Par exemple impossible de délivrer un doctorat car nous sommes une structure privée. Or, forts de leur légitimité scientifique, nos chercheurs HDR supervisent 15 doctorants au sein du laboratoire Lille Economics Management (LEM). Mais le nom de l’IÉSEG ne figure pas sur leur doctorat !

Qu’en est-il des autres grades ?

Notre diplôme grande école est visé par le ministère et revêtu du grade de Master. Mais nous ne pouvons délivrer un diplôme national de Master (DNM). Un comble pour une institution qui porte la triple couronne EQUIS, AACSB et AMBA, a l’image de seulement 1 % des business schools mondiales. Ayant la qualification d’EESPIG, j’ai demandé à ce que l’IÉSEG soit évaluée par l’HCERES. Nous souhaitons être comparés selon les mêmes critères que les établissements publics.

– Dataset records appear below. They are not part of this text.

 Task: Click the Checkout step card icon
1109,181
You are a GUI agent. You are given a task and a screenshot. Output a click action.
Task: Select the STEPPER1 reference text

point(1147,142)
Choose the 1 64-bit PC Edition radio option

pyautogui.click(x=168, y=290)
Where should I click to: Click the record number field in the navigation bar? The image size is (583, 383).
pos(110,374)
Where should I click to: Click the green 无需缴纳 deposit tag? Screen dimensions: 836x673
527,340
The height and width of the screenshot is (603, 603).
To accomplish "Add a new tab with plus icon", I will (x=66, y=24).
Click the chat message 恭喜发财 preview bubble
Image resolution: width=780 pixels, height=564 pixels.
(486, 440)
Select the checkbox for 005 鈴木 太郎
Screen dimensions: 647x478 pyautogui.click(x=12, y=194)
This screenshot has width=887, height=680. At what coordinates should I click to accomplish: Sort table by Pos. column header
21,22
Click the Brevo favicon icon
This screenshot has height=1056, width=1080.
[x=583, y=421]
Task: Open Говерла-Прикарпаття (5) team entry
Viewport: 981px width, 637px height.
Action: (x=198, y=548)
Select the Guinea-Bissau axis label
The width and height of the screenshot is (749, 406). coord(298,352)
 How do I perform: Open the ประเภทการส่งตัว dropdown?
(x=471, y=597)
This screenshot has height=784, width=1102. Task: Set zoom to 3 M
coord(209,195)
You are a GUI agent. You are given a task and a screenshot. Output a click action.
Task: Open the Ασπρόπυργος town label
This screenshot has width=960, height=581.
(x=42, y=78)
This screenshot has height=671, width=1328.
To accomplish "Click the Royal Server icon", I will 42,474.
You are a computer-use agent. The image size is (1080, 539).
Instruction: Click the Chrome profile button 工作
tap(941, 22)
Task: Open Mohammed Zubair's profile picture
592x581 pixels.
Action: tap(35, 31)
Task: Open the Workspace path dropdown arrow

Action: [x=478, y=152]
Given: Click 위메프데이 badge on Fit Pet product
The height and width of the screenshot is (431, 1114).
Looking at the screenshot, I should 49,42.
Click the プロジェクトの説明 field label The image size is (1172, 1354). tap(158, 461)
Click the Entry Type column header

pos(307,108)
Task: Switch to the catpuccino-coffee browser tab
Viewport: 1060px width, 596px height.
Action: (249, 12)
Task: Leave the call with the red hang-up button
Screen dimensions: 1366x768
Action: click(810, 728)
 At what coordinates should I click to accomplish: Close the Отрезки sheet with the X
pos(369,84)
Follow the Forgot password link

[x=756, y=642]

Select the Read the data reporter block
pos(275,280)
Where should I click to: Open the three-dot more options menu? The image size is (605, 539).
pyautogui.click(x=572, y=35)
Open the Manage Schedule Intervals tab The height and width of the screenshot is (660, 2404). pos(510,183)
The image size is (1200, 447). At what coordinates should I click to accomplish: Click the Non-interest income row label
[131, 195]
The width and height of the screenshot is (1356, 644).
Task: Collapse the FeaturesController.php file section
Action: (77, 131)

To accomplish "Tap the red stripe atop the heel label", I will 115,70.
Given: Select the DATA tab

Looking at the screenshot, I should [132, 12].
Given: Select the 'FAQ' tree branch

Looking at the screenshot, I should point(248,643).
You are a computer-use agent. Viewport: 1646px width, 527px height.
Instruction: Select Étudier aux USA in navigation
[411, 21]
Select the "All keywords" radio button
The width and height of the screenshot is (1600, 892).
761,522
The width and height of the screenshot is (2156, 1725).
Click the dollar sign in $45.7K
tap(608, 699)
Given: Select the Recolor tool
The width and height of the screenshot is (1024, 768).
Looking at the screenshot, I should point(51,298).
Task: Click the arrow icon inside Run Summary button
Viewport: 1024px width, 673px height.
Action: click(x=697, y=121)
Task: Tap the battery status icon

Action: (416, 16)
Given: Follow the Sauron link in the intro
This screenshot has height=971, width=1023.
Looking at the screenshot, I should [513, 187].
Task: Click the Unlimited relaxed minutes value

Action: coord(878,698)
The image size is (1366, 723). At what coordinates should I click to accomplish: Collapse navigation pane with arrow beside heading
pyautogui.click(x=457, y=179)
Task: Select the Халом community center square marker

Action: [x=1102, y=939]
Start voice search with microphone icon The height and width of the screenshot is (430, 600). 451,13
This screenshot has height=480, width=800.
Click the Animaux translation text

Quel apport du label EESPIG dans cette optique ?

La création des EESPIG en 2014 avec Pierre Tapie a un peu changé la perception de nos établissements. Ce n’est pas une reconnaissance formelle par l’Etat, mais un label pour les établissements privés d’enseignement supérieur, à but non lucratif, en contrat avec l’Etat.  Nous sommes ainsi considérés comme à but non lucratif et opérant une mission d’utilité publique.

Vous ne demandez pour autant pas d’argent ?

Notre indépendance et notre autonomie représentent un énorme atout dans la compétition internationale ! Je me réjouis que notre business model soit soutenable. Il est évident que si j’avais deux fois plus de ressources je pourrais recruter des professeurs encore plus qualifiés. Mais force est de constater avec notre triple accréditation et notre rang dans les classements, que la qualité et l’excellence de notre faculté sont déjà reconnues !

Quel serait votre Si pour l’enseignement supérieur français ?

Il serait un hub de référence à l’international Si l’on mettait en place des prêts à remboursement contingent. A l’instar de la GB ou de l’Australie, où les étudiants remboursent leurs prêts étudiants une fois en activité et uniquement à partir d’un certain niveau de revenus. Ces prêts seraient aussi un formidable outil d’ouverture sociale pour nos formations. D’ailleurs, je suis en négociation avec des banques à ce sujet pour l’IÉSEG.